_Try it_
The response must match the data below exactly, line for line.

_Records provided_
════

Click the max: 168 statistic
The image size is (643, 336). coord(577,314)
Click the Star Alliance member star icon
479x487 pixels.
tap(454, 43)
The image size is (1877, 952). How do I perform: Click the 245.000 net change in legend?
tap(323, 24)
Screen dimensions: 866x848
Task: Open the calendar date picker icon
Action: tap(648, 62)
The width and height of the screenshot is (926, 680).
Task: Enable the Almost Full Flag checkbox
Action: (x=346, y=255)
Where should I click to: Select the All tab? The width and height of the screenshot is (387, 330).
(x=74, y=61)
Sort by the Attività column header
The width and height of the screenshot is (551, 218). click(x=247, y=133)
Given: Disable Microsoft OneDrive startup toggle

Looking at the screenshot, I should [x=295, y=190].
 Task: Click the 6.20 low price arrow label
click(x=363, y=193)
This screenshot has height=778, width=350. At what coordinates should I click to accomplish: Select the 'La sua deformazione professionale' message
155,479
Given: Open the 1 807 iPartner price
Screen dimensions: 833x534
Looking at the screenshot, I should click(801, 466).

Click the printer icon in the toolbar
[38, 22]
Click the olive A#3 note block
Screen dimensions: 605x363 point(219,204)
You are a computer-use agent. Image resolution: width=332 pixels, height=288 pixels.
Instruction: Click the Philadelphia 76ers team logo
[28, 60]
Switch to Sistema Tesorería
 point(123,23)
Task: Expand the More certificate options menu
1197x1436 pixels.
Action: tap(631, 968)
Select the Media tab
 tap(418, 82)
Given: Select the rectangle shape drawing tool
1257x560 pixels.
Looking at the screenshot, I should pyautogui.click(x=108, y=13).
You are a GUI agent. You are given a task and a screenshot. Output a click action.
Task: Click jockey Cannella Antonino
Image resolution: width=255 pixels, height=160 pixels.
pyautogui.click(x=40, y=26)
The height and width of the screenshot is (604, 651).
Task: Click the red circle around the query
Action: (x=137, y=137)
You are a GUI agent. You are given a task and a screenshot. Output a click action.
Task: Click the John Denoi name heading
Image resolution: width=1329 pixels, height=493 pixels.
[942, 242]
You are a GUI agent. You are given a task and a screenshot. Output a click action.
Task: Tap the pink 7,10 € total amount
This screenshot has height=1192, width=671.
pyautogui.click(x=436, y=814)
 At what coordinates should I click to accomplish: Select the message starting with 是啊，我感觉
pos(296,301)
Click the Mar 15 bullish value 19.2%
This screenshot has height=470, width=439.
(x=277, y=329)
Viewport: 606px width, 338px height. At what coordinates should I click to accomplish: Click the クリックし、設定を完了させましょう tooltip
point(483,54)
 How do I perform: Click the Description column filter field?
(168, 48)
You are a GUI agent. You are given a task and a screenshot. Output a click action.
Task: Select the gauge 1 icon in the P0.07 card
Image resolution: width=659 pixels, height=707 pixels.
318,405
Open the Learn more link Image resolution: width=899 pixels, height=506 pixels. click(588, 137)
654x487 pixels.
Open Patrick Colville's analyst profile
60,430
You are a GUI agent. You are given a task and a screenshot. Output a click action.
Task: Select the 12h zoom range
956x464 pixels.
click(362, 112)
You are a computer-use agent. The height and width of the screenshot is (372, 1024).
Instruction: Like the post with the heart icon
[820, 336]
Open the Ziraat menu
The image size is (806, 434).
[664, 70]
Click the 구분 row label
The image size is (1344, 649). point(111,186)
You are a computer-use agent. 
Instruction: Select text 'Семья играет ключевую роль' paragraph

════

_Task answer_
Click the max: 168 statistic
The image size is (643, 336). coord(577,314)
Click the Star Alliance member star icon
479x487 pixels.
tap(454, 43)
The image size is (1877, 952). How do I perform: Click the 245.000 net change in legend?
tap(323, 24)
Screen dimensions: 866x848
Task: Open the calendar date picker icon
Action: tap(648, 62)
The width and height of the screenshot is (926, 680).
Task: Enable the Almost Full Flag checkbox
Action: (x=346, y=255)
Where should I click to: Select the All tab? The width and height of the screenshot is (387, 330).
(x=74, y=61)
Sort by the Attività column header
The width and height of the screenshot is (551, 218). click(x=247, y=133)
Given: Disable Microsoft OneDrive startup toggle

Looking at the screenshot, I should [x=295, y=190].
 Task: Click the 6.20 low price arrow label
click(x=363, y=193)
This screenshot has height=778, width=350. At what coordinates should I click to accomplish: Select the 'La sua deformazione professionale' message
155,479
Given: Open the 1 807 iPartner price
Screen dimensions: 833x534
Looking at the screenshot, I should click(801, 466).

Click the printer icon in the toolbar
[38, 22]
Click the olive A#3 note block
Screen dimensions: 605x363 point(219,204)
You are a computer-use agent. Image resolution: width=332 pixels, height=288 pixels.
Instruction: Click the Philadelphia 76ers team logo
[28, 60]
Switch to Sistema Tesorería
 point(123,23)
Task: Expand the More certificate options menu
1197x1436 pixels.
Action: tap(631, 968)
Select the Media tab
 tap(418, 82)
Given: Select the rectangle shape drawing tool
1257x560 pixels.
Looking at the screenshot, I should pyautogui.click(x=108, y=13).
You are a GUI agent. You are given a task and a screenshot. Output a click action.
Task: Click jockey Cannella Antonino
Image resolution: width=255 pixels, height=160 pixels.
pyautogui.click(x=40, y=26)
The height and width of the screenshot is (604, 651).
Task: Click the red circle around the query
Action: (x=137, y=137)
You are a GUI agent. You are given a task and a screenshot. Output a click action.
Task: Click the John Denoi name heading
Image resolution: width=1329 pixels, height=493 pixels.
[942, 242]
You are a GUI agent. You are given a task and a screenshot. Output a click action.
Task: Tap the pink 7,10 € total amount
This screenshot has height=1192, width=671.
pyautogui.click(x=436, y=814)
 At what coordinates should I click to accomplish: Select the message starting with 是啊，我感觉
pos(296,301)
Click the Mar 15 bullish value 19.2%
This screenshot has height=470, width=439.
(x=277, y=329)
Viewport: 606px width, 338px height. At what coordinates should I click to accomplish: Click the クリックし、設定を完了させましょう tooltip
point(483,54)
 How do I perform: Click the Description column filter field?
(168, 48)
You are a GUI agent. You are given a task and a screenshot. Output a click action.
Task: Select the gauge 1 icon in the P0.07 card
Image resolution: width=659 pixels, height=707 pixels.
318,405
Open the Learn more link Image resolution: width=899 pixels, height=506 pixels. click(588, 137)
654x487 pixels.
Open Patrick Colville's analyst profile
60,430
You are a GUI agent. You are given a task and a screenshot. Output a click action.
Task: Select the 12h zoom range
956x464 pixels.
click(362, 112)
You are a computer-use agent. The height and width of the screenshot is (372, 1024).
Instruction: Like the post with the heart icon
[820, 336]
Open the Ziraat menu
The image size is (806, 434).
[664, 70]
Click the 구분 row label
The image size is (1344, 649). point(111,186)
You are a computer-use agent. 
Instruction: Select text 'Семья играет ключевую роль' paragraph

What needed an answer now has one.